Possible signe de détente, Israël a annoncé la levée, à partir de lundi matin, de toutes les restrictions de rassemblement liées à la guerre dans le nord du pays, près de la frontière avec le Liban.
Mais l'armée israélienne restera dans le sud du Liban aussi longtemps que nécessaire, a assuré le premier ministre Benyamin Nétanyahou. De son côté, le chef du Hezbollah, Naïm Qassem, a refusé toute zone de sécurité israélienne dans le sud de son pays.
Les opérations israéliennes au Liban ont fait 4106 morts depuis début mars, selon Beyrouth. L'armée israélienne y a recensé 36 militaires tués.
Coup d'éclat iranien
Selon l'agence officielle iranienne Irna, les négociations de dimanche en Suisse ont eu lieu de façon indirecte, par l'intermédiaire des médiateurs qatari et pakistanais, les Iraniens ayant quitté la table au bout d'une heure et vingt minutes à la suite de la publication d'un message insultant du président des États-Unis.
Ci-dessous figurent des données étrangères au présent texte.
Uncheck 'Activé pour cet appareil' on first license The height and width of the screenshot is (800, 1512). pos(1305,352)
Ce coup de colère était dû à un message du président américain Donald Trump sur sa plateforme Truth Social, dans lequel il enjoignait à Téhéran d'empêcher ses alliés au Liban, en référence au mouvement chiite du Hezbollah, de causer des problèmes, sans quoi les États-Unis reprendraient leurs frappes.
Ils feraient mieux de peser leurs mots; nos forces armées sont prêtes à leur répondre autrement, avait rétorqué sur X l'influent chef de l'équipe de négociation iranienne, Mohammad Bagher Ghalibaf.
En vertu du protocole d'accord signé mercredi par les présidents iranien et américain, les discussions doivent aboutir, sous un délai de 60 jours renouvelables, à un accord final pour mettre un terme au conflit au Moyen-Orient, déclenché par des frappes israélo-américaines sur l'Iran le 28 février et qui a causé des milliers de morts, principalement en Iran et au Liban.
Selon les termes de ce protocole d'accord, les deux parties doivent se garder de menacer d'avoir recours à la force l'une contre l'autre.
Les différends portent aussi sur le programme nucléaire de Téhéran, qui empoisonne les relations bilatérales depuis des décennies.
Selon la télévision d'État iranienne, il n'en a pas été question pendant la première session de discussion. Cette même source a affirmé que la délégation iranienne avait refusé de poser pour une photographie avec les représentants américains.
Nous avons mené des discussions approfondies sur tous les aspects de l'accord sur le nucléaire, a affirmé au contraire dans les premières heures de lundi un haut diplomate américain à Bürgenstock.